EXERCISE DATA:
☆ ☆ ☆ ☆
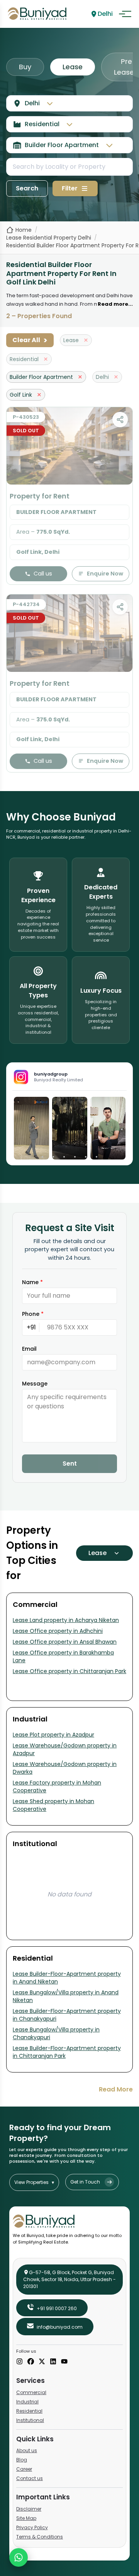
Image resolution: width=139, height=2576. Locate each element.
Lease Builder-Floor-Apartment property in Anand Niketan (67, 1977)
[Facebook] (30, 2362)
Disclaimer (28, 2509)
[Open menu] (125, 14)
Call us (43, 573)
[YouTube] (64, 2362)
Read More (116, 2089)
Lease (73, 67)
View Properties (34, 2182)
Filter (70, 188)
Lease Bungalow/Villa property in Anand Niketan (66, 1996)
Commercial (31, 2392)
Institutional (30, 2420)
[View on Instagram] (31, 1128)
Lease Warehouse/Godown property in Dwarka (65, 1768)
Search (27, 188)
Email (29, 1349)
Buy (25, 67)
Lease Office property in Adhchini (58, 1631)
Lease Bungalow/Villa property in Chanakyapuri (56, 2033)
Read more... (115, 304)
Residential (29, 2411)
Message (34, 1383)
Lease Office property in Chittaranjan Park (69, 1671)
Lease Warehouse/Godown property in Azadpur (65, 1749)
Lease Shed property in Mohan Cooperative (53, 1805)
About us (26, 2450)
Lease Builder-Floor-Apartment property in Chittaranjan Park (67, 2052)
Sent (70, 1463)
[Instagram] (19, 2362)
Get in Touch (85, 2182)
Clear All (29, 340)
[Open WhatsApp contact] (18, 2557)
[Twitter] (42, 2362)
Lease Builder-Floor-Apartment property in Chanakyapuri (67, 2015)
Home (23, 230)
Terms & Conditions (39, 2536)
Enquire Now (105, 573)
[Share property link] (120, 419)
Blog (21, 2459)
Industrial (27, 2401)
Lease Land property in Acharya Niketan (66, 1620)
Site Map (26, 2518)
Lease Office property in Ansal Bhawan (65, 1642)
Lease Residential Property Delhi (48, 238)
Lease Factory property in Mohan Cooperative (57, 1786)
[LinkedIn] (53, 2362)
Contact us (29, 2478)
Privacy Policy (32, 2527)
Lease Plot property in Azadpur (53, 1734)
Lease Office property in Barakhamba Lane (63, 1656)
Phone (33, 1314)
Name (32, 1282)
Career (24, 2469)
☆ ☆ ☆ ☆
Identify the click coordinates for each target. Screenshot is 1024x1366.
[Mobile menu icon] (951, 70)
☆ ☆ ☆ ☆
PROBLEM REQUIREMENTS:
Return only the lines between the one holding "Image resolution: width=139, height=2576." and the one holding "[LinkedIn] (53, 2362)", inclusive, exactly as they appear above.

FINAL ANSWER:
Image resolution: width=139, height=2576. Locate each element.
Lease Builder-Floor-Apartment property in Anand Niketan (67, 1977)
[Facebook] (30, 2362)
Disclaimer (28, 2509)
[Open menu] (125, 14)
Call us (43, 573)
[YouTube] (64, 2362)
Read More (116, 2089)
Lease (73, 67)
View Properties (34, 2182)
Filter (70, 188)
Lease Bungalow/Villa property in Anand Niketan (66, 1996)
Commercial (31, 2392)
Institutional (30, 2420)
[View on Instagram] (31, 1128)
Lease Warehouse/Godown property in Dwarka (65, 1768)
Search (27, 188)
Email (29, 1349)
Buy (25, 67)
Lease Office property in Adhchini (58, 1631)
Lease Bungalow/Villa property in Chanakyapuri (56, 2033)
Read more... (115, 304)
Residential (29, 2411)
Message (34, 1383)
Lease Office property in Chittaranjan Park (69, 1671)
Lease Warehouse/Godown property in Azadpur (65, 1749)
Lease Shed property in Mohan Cooperative (53, 1805)
About us (26, 2450)
Lease Builder-Floor-Apartment property in Chittaranjan Park (67, 2052)
Sent (70, 1463)
[Instagram] (19, 2362)
Get in Touch (85, 2182)
Clear All (29, 340)
[Open WhatsApp contact] (18, 2557)
[Twitter] (42, 2362)
Lease Builder-Floor-Apartment property in Chanakyapuri (67, 2015)
Home (23, 230)
Terms & Conditions (39, 2536)
Enquire Now (105, 573)
[Share property link] (120, 419)
Blog (21, 2459)
Industrial (27, 2401)
Lease Land property in Acharya Niketan (66, 1620)
Site Map (26, 2518)
Lease Office property in Ansal Bhawan (65, 1642)
Lease Residential Property Delhi (48, 238)
Lease Factory property in Mohan Cooperative (57, 1786)
[LinkedIn] (53, 2362)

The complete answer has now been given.